■ Task prompt
Your answer must consist of one number: how many lines in the records contain "target".

Stored dataset items:

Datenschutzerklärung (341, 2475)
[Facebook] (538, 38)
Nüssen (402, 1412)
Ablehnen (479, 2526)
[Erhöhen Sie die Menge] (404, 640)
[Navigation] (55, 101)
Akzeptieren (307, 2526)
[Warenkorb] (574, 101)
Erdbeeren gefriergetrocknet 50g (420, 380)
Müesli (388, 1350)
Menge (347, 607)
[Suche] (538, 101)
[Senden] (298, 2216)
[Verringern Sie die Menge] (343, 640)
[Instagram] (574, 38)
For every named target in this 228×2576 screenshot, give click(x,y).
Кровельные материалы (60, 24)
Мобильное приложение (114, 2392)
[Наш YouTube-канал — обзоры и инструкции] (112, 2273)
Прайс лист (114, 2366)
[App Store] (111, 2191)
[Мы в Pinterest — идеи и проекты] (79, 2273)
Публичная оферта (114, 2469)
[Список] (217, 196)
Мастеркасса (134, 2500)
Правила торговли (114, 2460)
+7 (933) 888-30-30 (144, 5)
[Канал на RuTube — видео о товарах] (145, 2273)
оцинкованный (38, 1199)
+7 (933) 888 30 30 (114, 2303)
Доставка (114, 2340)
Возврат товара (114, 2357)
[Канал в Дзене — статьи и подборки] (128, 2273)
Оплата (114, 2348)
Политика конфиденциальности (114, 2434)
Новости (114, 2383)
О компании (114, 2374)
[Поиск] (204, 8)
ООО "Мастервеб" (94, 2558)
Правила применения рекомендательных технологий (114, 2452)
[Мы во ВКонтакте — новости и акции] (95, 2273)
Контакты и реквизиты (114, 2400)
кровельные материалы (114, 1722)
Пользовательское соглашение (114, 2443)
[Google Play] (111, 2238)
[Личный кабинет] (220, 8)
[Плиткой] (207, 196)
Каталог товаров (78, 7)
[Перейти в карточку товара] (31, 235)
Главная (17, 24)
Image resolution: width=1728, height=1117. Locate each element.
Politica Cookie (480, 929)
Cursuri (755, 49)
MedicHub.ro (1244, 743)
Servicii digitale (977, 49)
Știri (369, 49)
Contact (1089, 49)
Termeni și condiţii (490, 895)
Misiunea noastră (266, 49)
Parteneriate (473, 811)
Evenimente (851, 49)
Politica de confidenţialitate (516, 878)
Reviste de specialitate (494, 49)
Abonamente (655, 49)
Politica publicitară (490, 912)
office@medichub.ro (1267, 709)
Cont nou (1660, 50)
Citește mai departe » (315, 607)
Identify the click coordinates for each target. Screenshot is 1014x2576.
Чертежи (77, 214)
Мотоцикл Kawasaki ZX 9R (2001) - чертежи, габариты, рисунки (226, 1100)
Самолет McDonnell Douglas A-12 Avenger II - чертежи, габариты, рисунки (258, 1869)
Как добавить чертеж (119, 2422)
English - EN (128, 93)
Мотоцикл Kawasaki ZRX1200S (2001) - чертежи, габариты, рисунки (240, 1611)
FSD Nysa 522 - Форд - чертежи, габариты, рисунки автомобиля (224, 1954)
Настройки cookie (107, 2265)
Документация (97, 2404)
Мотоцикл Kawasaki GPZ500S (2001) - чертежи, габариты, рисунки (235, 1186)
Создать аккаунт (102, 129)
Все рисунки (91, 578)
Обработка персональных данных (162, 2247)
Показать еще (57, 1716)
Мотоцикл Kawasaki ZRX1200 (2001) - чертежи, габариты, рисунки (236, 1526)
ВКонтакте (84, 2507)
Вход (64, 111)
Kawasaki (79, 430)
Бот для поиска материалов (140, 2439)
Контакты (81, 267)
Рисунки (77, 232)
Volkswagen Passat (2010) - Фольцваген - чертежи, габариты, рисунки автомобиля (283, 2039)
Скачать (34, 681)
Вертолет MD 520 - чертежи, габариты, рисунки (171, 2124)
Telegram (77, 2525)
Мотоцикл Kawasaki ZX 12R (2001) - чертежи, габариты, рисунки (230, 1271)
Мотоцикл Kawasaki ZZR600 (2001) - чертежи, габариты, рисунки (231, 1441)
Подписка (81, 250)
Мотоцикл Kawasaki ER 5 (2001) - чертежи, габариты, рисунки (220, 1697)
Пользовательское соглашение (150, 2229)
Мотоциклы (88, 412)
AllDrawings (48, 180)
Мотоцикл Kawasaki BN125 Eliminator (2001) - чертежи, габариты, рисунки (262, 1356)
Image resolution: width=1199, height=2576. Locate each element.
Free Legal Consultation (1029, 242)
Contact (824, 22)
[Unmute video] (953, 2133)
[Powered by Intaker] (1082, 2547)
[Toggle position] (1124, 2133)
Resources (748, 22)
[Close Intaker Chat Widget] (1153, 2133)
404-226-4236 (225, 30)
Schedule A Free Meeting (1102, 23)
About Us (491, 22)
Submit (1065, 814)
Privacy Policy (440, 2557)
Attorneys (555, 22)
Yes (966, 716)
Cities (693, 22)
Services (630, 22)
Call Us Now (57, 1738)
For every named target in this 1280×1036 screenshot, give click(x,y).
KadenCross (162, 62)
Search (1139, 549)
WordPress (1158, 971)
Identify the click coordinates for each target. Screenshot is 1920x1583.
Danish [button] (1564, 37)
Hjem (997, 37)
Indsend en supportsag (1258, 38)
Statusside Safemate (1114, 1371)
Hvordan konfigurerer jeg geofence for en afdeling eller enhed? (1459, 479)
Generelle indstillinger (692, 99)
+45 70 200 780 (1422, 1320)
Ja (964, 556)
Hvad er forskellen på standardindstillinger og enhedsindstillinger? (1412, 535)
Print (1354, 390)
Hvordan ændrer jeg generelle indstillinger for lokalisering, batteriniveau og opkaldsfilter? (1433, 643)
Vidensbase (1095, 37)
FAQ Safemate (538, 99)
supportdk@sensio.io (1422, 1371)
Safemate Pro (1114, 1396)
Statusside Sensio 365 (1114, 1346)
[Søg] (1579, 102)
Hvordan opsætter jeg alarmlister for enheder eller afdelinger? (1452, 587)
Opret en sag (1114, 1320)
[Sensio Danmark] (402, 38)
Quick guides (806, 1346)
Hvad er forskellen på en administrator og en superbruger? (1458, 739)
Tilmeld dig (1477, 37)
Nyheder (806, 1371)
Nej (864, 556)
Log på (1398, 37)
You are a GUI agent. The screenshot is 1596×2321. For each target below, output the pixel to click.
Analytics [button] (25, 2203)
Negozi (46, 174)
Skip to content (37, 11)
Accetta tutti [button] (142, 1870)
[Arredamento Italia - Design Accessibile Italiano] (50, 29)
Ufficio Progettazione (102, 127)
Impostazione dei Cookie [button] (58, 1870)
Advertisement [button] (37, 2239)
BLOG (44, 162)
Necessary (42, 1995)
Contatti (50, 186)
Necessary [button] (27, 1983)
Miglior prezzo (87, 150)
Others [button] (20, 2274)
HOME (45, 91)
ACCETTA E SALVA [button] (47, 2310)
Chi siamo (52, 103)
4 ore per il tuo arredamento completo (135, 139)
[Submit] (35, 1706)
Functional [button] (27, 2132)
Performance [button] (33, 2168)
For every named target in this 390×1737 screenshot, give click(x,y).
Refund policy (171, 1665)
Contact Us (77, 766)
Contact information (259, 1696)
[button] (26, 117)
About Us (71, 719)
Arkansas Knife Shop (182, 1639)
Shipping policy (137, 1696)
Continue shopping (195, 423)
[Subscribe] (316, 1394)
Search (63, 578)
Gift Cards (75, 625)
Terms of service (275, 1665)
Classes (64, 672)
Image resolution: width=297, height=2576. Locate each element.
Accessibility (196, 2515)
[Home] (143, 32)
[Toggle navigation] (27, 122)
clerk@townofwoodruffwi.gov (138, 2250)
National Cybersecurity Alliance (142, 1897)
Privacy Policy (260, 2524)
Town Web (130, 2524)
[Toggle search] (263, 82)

■ Worked solution
6